The Oxford English Dictionary defines an Odyssey as, ‘a long and eventful or adventurous journey or process.’
My aim over the coming weeks and months is to embark on such a journey across Yorkshire searching out the spookiest and most enigmatic places in the hope or capturing something inexplicable to intrigue those who read my reports and to convince me that there are, in the words of Hamlet to his friend:
“…more things in heaven and earth, Horatio,
Than are dreamt off in your philosophy.”
Hamlet, act 1, sc 5. 1.166
But as the OED suggests, an Odyssey can be a process as well and I would like to think that during my travels I will learn something about ghosts and hauntings through continued reading and empirical evidence.
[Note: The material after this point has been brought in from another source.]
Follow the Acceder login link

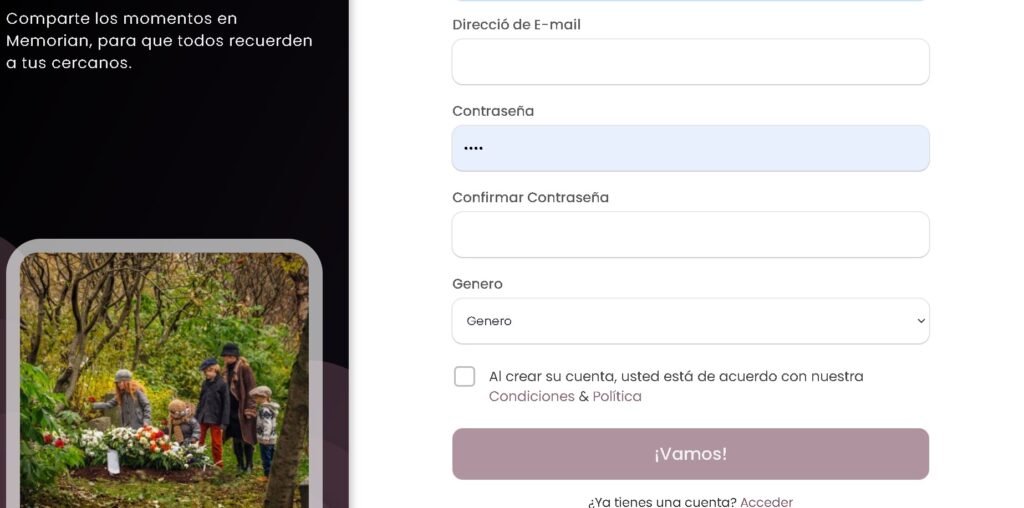click(766, 502)
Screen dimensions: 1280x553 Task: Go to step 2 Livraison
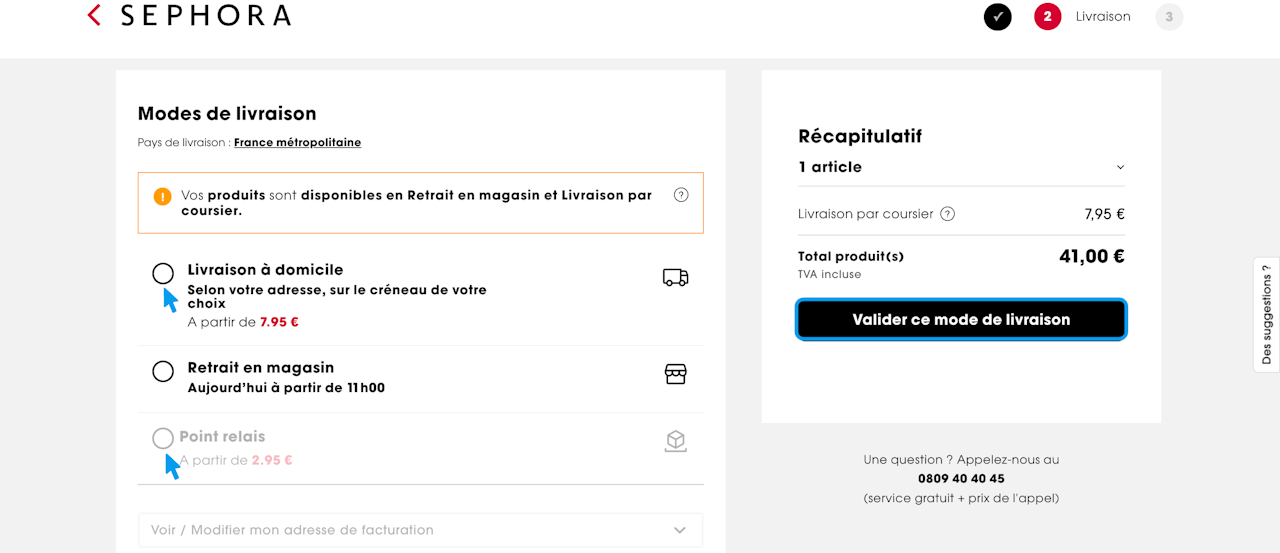pos(1048,17)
Those who have read my musings on the unexplained on Jules’s site may have noticed that I’m not big on ‘experts’ when it comes to the paranormal. If the evidence doesn’t fit the theory then change or abandon the theory. The trouble with the paranormal is that the evidence pulls in every which way. This doesn’t mean we should discard reasoned argument and debate but there is something to be said, for now and again, taking a step back and marvelling at the wonderful mysteries that are ghosts and hauntings.
I want to have fun too and try to convey that sense of fun to the reader. It is a mad activity this paranormal research in the field. I will get wet, cold and tired. I will experience nothing in many locations. I may get discouraged at times. But I will continue because it’s what I have always dreamed of doing. I’m hoping to be amazed, awestruck, and yes, even frightened.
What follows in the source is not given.